**TEXTE CITÉ:**
##############################
Évangile de Jésus Christ selon saint Matthieu 21,33-43.
Jésus disait aux chefs des prêtres et aux pharisiens : « Écoutez cette parabole : Un homme était propriétaire d’un domaine ; il planta une vigne, l’entoura d’une clôture, y creusa un pressoir et y bâtit une tour de garde. Puis il la donna en fermage à des vignerons, et partit en voyage
Quand arriva le moment de la vendange, il envoya ses serviteurs auprès des vignerons pour se faire remettre le produit de la vigne.
Mais les vignerons se saisirent des serviteurs, frappèrent l’un, tuèrent l’autre, lapidèrent le troisième.
De nouveau, le propriétaire envoya d’autres serviteurs plus nombreux que les premiers ; mais ils furent traités de la même façon.
##############################
**CONSIGNE A:** Dans la liste, recopiez les lignes depuis le début jusqu'à la ligne qui contient « click(x=799, y=178) », celle-ci comprise, en remplaçant « Switch » par « Change » sans rien changer d'autre.

Données des cibles de clic:
##############################
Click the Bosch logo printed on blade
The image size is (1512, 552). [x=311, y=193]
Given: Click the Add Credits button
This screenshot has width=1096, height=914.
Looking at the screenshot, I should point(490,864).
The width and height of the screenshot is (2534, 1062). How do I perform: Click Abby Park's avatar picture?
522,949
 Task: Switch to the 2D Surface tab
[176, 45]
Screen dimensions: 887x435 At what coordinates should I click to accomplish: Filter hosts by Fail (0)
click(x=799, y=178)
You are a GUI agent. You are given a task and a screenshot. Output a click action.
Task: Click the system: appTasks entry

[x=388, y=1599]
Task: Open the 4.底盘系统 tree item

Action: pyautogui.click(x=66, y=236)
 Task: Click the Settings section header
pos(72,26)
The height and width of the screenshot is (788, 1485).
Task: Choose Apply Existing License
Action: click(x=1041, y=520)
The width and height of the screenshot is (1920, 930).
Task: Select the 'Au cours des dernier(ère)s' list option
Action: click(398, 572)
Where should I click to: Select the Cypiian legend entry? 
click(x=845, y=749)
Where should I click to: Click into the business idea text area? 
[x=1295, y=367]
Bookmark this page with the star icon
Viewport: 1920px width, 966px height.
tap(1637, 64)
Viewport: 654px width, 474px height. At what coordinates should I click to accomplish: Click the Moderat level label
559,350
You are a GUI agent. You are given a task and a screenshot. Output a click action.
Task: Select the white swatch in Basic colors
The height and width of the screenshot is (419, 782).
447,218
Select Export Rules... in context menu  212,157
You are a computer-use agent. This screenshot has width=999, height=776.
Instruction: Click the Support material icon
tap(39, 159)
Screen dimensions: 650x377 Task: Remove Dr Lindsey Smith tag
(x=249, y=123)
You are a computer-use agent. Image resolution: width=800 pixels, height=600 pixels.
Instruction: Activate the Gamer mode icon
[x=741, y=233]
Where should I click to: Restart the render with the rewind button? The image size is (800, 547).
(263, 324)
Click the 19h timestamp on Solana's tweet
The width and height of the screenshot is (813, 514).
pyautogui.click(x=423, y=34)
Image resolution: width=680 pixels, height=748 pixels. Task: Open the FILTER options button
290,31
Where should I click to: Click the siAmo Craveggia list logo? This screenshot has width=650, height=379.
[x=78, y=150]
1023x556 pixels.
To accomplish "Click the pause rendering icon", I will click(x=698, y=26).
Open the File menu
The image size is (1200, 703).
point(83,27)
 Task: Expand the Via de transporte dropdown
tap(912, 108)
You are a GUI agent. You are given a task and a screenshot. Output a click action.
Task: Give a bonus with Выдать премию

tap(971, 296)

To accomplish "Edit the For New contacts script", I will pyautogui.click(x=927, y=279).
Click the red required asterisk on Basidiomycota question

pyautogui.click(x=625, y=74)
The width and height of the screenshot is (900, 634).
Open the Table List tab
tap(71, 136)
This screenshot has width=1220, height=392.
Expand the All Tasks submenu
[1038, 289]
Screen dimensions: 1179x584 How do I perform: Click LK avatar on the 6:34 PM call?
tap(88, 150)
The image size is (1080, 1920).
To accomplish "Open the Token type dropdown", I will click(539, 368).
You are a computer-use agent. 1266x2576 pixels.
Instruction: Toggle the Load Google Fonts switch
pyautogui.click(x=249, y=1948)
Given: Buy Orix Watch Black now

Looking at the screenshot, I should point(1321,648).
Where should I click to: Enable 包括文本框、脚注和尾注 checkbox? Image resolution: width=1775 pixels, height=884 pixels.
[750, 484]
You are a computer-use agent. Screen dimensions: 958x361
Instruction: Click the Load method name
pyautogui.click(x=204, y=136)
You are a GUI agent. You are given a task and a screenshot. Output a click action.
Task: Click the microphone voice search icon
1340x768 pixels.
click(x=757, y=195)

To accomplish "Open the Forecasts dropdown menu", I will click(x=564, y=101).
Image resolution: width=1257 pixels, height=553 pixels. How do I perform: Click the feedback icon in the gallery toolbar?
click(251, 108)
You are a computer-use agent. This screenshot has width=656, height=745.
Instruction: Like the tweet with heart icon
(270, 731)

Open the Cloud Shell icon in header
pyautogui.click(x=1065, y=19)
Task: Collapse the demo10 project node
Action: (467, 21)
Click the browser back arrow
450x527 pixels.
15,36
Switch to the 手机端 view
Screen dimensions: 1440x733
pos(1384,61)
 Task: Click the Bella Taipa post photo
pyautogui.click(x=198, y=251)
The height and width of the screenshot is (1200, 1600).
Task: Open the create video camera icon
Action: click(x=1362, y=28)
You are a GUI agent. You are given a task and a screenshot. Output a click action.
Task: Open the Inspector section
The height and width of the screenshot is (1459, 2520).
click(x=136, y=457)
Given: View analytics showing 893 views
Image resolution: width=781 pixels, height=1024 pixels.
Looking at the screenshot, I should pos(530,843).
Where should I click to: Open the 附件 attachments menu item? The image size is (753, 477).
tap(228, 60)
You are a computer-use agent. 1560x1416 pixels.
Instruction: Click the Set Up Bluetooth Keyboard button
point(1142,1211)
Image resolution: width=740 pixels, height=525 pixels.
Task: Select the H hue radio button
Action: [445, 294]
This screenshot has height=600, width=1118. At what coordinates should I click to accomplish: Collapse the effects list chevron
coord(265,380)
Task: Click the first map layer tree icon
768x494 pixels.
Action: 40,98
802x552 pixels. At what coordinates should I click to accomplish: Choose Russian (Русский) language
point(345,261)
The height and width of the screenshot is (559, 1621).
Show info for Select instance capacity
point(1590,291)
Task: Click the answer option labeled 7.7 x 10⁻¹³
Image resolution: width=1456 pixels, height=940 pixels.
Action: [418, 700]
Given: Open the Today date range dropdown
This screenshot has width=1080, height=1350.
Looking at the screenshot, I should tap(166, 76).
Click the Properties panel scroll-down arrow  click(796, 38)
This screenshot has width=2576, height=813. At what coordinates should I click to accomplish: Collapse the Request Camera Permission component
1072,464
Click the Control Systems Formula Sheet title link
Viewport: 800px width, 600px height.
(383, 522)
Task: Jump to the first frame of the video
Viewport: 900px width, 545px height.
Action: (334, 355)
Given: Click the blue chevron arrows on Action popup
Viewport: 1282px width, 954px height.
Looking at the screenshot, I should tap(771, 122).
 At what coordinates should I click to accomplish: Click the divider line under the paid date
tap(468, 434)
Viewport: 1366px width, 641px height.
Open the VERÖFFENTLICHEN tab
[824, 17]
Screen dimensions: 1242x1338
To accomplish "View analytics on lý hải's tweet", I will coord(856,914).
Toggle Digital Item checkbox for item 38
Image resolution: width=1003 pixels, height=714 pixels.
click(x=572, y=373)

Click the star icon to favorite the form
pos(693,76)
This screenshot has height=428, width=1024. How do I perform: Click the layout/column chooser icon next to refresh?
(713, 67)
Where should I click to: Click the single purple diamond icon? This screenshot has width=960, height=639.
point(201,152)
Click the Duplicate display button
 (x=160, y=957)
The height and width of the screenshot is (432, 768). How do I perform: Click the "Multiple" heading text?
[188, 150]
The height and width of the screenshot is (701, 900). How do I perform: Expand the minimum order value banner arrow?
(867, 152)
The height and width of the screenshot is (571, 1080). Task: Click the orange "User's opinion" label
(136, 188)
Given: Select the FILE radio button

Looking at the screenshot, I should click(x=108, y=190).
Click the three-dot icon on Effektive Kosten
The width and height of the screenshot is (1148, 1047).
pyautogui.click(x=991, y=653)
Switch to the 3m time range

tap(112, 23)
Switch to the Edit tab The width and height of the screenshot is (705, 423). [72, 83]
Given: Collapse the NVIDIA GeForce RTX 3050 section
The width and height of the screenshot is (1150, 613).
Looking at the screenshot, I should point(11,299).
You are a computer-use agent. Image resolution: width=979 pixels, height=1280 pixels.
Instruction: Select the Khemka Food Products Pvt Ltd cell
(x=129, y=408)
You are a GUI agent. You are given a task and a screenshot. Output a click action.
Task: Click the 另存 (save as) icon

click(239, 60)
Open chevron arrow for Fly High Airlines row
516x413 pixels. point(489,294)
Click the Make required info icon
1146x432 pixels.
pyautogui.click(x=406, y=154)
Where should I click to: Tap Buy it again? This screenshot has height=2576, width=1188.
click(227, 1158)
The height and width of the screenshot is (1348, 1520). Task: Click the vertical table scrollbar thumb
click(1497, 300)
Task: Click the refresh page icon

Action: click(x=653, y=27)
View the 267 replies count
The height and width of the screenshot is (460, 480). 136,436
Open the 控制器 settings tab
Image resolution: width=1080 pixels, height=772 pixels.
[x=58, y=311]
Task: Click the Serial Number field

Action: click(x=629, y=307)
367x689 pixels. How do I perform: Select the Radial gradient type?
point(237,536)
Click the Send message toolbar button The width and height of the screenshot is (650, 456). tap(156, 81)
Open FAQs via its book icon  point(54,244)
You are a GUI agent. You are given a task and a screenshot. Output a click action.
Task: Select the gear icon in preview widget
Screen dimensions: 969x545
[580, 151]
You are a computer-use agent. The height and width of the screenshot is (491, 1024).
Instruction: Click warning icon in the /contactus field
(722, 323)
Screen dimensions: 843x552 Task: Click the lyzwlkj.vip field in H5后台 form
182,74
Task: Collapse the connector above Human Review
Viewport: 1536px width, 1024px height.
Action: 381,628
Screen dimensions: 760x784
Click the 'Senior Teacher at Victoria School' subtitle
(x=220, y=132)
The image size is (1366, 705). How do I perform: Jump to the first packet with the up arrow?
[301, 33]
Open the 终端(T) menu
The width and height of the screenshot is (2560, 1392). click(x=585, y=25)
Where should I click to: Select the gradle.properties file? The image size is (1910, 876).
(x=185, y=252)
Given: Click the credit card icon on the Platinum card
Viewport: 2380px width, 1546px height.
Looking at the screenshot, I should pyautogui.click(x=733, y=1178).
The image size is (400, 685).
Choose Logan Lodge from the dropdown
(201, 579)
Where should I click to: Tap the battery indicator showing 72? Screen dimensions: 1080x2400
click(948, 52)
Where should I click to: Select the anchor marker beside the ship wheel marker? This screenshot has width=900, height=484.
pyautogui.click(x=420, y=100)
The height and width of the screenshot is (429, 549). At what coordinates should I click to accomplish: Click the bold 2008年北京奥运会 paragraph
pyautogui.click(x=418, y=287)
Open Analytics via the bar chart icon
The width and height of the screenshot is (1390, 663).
##############################
**CONSIGNE B:** Dans l'évangile cité, qu'envoie faire le propriétaire quand arrive le moment de la vendange ?

**RÉPONSE A:**
Click the Bosch logo printed on blade
The image size is (1512, 552). [x=311, y=193]
Given: Click the Add Credits button
This screenshot has width=1096, height=914.
Looking at the screenshot, I should point(490,864).
The width and height of the screenshot is (2534, 1062). How do I perform: Click Abby Park's avatar picture?
522,949
 Task: Change to the 2D Surface tab
[176, 45]
Screen dimensions: 887x435 At what coordinates should I click to accomplish: Filter hosts by Fail (0)
click(x=799, y=178)

**RÉPONSE B:** Il envoie ses serviteurs auprès des vignerons pour se faire remettre le produit de la vigne.